> **WORK REQUEST**
Your job is to return every line in the data holding the string "Collapse".

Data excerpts
========
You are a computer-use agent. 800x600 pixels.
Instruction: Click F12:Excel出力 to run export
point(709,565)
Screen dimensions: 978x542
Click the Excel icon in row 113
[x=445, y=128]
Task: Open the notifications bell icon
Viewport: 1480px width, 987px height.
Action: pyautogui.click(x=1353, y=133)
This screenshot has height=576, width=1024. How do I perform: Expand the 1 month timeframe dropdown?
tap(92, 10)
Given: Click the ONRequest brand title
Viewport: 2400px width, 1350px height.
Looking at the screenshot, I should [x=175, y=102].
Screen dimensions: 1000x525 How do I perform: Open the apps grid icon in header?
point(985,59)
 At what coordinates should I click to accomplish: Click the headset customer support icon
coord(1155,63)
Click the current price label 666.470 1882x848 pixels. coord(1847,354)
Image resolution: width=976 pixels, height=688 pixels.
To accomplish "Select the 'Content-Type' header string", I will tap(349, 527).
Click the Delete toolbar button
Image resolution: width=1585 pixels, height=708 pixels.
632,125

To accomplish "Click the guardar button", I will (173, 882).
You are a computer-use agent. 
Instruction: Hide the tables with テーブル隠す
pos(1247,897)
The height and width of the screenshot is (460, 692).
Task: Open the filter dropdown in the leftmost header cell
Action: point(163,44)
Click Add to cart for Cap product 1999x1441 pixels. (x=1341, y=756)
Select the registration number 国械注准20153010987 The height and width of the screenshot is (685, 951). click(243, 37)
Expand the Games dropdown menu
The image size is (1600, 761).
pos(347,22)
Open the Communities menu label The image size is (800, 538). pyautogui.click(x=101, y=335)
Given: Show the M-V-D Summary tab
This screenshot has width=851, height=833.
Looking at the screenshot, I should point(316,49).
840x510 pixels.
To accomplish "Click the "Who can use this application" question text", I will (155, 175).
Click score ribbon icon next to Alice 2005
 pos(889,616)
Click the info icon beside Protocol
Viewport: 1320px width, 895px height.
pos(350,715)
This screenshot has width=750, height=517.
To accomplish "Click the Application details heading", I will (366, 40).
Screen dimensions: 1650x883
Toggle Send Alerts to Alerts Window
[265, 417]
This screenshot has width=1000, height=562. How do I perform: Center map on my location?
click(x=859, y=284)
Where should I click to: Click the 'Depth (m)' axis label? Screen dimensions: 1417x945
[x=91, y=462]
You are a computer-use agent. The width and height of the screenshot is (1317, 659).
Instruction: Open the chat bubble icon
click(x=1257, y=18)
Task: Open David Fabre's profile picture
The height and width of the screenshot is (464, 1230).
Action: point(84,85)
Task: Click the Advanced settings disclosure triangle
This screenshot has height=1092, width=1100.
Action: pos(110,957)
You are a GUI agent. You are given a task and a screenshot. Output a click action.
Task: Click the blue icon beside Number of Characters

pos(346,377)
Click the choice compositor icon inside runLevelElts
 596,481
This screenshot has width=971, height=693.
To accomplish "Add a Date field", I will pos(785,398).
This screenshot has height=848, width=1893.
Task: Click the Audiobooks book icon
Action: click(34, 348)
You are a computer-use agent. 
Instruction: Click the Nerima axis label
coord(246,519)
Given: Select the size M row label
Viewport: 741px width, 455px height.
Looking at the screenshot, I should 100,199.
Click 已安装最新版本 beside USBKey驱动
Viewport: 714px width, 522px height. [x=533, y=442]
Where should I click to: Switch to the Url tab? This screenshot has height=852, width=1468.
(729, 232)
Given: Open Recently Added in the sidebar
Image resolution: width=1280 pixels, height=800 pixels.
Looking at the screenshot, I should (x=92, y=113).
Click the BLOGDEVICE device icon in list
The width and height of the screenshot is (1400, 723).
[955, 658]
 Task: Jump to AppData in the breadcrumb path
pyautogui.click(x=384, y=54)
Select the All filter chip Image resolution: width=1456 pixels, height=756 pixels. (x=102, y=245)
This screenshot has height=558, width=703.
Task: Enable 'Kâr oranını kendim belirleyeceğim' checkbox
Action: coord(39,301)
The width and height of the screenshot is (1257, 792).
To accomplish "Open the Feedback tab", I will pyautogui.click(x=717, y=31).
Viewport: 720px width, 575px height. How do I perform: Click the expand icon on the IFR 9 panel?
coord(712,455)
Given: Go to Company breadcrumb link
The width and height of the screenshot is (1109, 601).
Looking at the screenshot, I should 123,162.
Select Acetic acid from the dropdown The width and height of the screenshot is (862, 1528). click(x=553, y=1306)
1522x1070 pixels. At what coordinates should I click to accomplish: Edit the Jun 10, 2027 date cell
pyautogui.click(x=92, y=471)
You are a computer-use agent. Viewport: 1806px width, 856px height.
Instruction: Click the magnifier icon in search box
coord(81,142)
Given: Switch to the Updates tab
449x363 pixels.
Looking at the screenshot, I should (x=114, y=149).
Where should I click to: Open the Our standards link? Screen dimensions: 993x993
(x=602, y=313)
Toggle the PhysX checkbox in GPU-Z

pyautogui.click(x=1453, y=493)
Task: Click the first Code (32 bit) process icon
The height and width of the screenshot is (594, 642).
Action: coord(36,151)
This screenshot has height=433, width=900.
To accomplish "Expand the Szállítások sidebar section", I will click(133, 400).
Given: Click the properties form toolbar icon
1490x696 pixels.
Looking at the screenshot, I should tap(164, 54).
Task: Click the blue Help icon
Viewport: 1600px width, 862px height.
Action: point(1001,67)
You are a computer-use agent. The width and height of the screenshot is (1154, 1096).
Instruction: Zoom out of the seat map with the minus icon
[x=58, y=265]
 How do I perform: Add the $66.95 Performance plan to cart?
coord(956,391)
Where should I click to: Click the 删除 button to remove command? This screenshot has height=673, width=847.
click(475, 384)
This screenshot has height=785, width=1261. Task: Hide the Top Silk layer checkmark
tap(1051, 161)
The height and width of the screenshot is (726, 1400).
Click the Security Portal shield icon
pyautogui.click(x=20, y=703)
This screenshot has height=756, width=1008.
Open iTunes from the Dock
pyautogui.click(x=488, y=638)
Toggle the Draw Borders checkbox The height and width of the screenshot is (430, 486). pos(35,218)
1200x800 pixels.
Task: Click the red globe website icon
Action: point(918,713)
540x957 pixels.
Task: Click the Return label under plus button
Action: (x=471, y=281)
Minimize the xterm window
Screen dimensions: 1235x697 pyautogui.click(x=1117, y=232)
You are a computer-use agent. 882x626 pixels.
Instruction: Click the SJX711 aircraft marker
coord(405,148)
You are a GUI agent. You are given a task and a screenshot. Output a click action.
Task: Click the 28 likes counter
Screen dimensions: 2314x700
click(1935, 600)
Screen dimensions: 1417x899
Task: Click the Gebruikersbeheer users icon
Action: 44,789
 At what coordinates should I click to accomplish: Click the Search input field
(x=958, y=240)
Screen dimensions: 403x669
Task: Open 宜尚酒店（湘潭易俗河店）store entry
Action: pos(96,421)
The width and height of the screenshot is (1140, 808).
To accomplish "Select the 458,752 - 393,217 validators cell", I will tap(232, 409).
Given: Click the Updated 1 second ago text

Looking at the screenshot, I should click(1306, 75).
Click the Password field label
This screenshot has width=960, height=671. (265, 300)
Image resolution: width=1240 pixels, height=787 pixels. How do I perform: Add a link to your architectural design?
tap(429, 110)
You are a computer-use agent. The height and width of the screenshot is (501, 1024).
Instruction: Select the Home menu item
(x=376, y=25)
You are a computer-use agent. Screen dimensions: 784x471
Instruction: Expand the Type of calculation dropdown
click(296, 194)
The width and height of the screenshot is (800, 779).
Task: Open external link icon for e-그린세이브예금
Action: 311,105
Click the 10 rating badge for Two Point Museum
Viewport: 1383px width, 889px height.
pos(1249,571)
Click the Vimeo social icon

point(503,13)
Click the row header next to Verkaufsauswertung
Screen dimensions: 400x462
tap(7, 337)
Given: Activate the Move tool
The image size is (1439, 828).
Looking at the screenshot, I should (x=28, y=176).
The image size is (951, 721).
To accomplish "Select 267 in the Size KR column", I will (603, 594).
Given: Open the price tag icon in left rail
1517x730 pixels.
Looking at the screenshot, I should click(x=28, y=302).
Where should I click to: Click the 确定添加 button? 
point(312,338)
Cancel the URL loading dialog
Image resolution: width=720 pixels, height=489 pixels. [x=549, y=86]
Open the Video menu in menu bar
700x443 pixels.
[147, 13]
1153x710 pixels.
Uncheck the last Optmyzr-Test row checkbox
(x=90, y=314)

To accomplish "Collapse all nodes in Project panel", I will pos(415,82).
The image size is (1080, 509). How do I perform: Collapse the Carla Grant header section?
========
> **RESULT FOR THIS TASK**
To accomplish "Collapse all nodes in Project panel", I will pos(415,82).
The image size is (1080, 509). How do I perform: Collapse the Carla Grant header section?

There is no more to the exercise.